Myth: People are either right or left-brained. The right side is creative and emotional. The left side is logical and mathematical. Everyone is either one or the other.
How many times have you heard this, thought this, or said this out loud?
Here is how this myth shows up in our work with clients:
- “I’m very technical. I’m all left-brain, so communicating and empathy aren’t my thing.”
- “It’s hard to work with her because she’s so emotional…total right brain…”
- “I’m the right brain, and she’s the left brain of the team.”
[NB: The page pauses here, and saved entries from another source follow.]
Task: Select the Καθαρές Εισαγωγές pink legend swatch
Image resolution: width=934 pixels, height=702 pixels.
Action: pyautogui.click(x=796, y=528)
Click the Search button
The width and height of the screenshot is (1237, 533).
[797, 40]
Fact: There is no scientific evidence to support that people are either “right-brained” or “left-brained.” While we all have skills and talents that may come more easily to us than others, there is no scientific evidence that people have a dominant side that leaves them unable to perform certain skills or experience certain emotions. The brain needs to utilize both sides to function appropriately.
You might be thinking, “Oh great, I’ve believed this my whole life, and now you’re telling me it’s not true. Now what?”
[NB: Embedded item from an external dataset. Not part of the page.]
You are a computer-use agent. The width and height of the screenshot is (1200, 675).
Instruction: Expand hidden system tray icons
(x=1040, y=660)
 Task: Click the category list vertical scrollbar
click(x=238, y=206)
Here are a couple of thoughts to push your thinking and expand possibilities:
- Over the years, I’ve seen many learners of all ages—and oh yes, grown-ups, I’m looking at you—basically, exempt themselves from learning certain things because of the myth that their brain isn’t wired in a certain way. Change the narrative in your mind about what you are capable of—just because it’s challenging doesn’t mean it’s impossible. Humans are capable of tremendous learning and growth throughout their lives.
- Many companies, and perhaps American culture overall, have a bias towards mathematical and scientific knowledge. We hear the phrase “soft skills” used to describe the human side of the business. The best solutions to problems require logic and creativity—a technical and a human element. “Soft skills” are essential. They’re skills that build trust, promote collaboration, and get work done more efficiently. Not attending to them, or worse, pretending they aren’t important or don’t exist, causes more issues on a team than any technical challenge. If you believe you’re a “left-brained” technical person, let go of the myth that you can’t be great with people.
You might also like: How to Build More Powerful Partnerships
Here’s a quick, informative video: The left brain vs. right brain myth – Elizabeth Waters | TED-Ed
Does this resonate with you? Scare you? Annoy you? How might you approach things that are difficult for you differently? Please share your ideas below or Contact Us.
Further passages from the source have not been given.